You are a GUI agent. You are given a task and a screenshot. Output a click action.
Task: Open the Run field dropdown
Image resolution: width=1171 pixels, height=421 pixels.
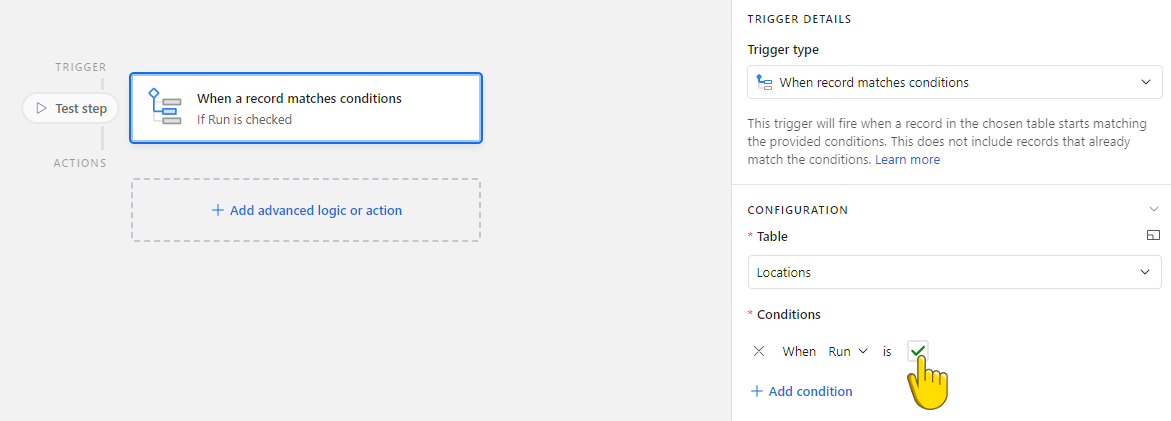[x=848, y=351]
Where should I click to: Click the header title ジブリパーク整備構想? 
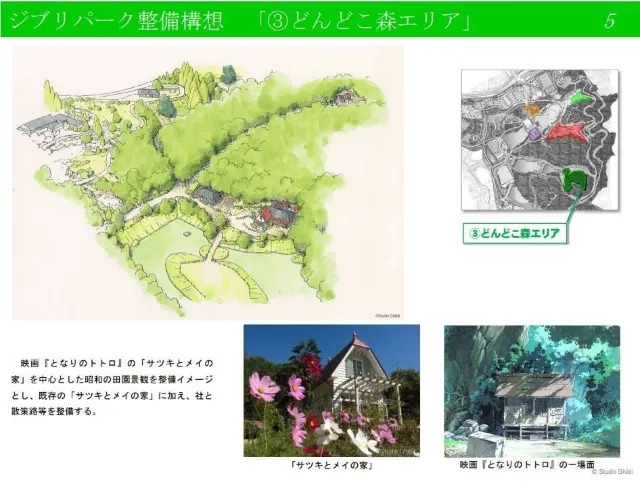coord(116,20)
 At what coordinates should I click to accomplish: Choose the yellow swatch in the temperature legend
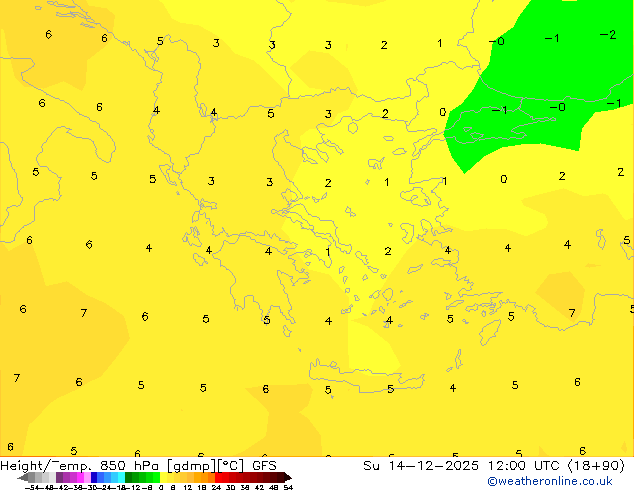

--

Problem: Although the entries contain pictures, copy everything else in them exactly.

Solution to this task:
You are a GUI agent. You are given a task and a screenshot. Output a click action.
Task: Open the Run field dropdown
Image resolution: width=1171 pixels, height=421 pixels.
[x=848, y=351]
Where should I click to: Click the header title ジブリパーク整備構想? 
coord(116,20)
 At what coordinates should I click to accomplish: Choose the yellow swatch in the temperature legend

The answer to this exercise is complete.